The captain and his crew did not want to do this, but they knew the ship would sink if they didn't. So Jonah was thrown into the sea. The storm stopped at once.
At the Lord's command, a great sea-beast swallowed Jonah.
Three days and three nights Jonah spent in its belly. He prayed, "The Lord will rescue me from this prison. My prayer will reach Him." And at the Lord's command the sea-beast cast Jonah up high and dry on the beach.
Jonah went to Nineveh as fast as he could. He preached there as God had told him to, and the people of Nineveh, from the least to the greatest, were sorry for their sins. Their king told them all to call on God with all their might.

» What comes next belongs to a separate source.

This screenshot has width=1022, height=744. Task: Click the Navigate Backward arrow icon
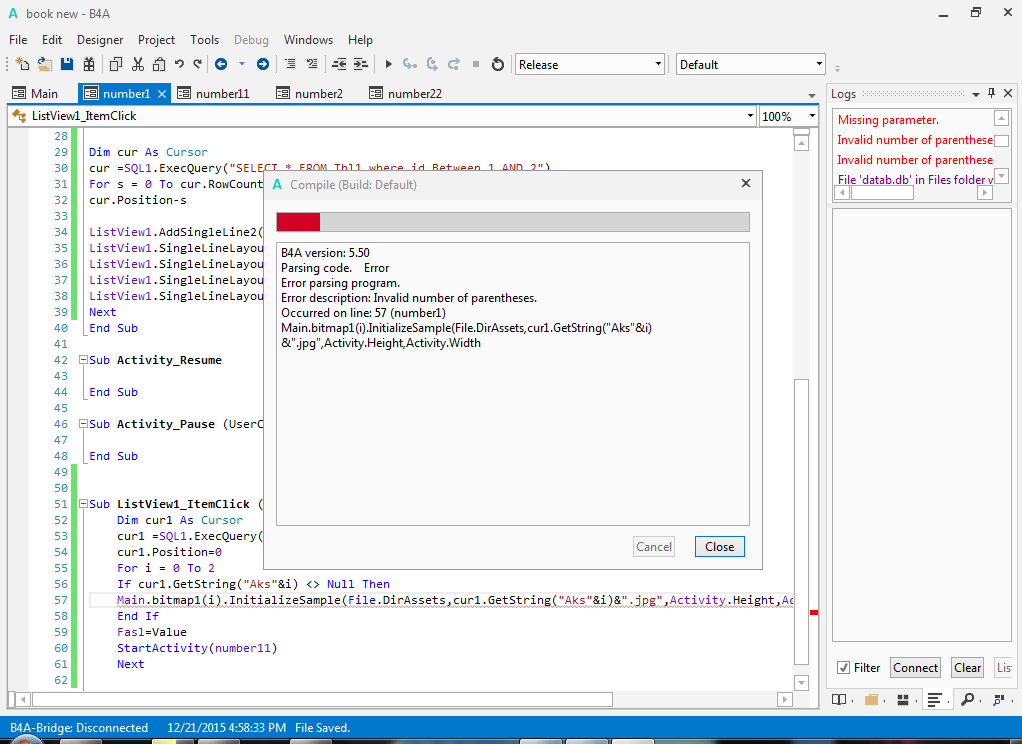click(x=220, y=64)
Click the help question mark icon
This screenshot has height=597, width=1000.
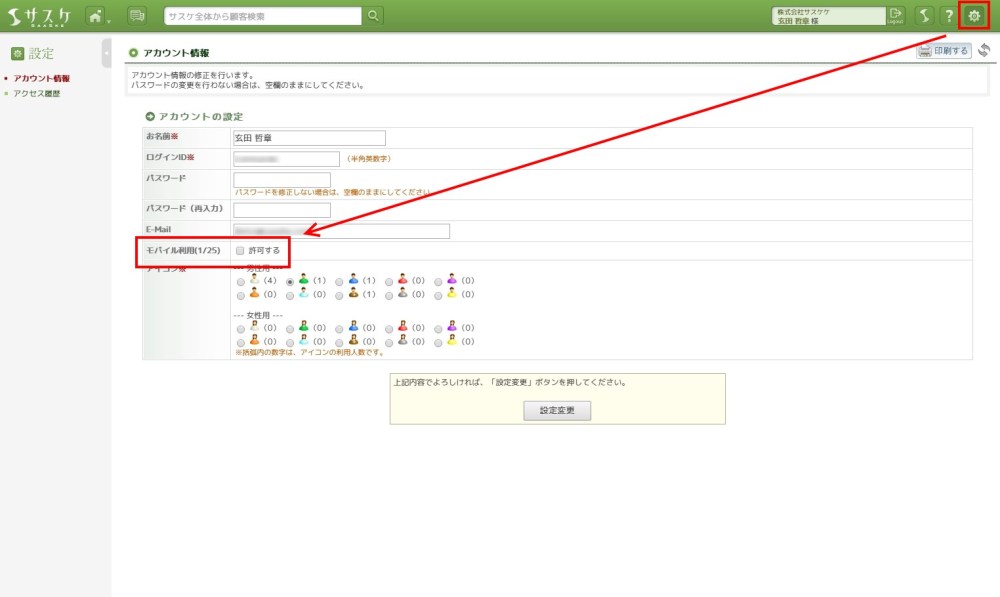click(x=948, y=16)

God heard them, and He did not destroy their city as He had said He would.
But Jonah was upset with God because God did not do what He had sent Jonah to tell the people He was going to do. Jonah went out of Nineveh and sat down to watch and see what would happen to the city.
God caused a plant to grow up, and give Job shade and soothe his bad mood some. And Jonah did feel better.
But very early the next morning, God had a worm eat at the plant, and it withered and died. Then God made a scorching wind blow, and made the sun beat down so hard on Jonah's head that Jonah was faint and even wished he could die.
God said to Jonah, "You are sorry about this plant, which you did not even work to make grow. It grew up in a night and withered and died in a night. Is it not right for Me to be sorry for this great city of more than 120 thousand people, many of them little children who cannot yet tell their right hand from their left?"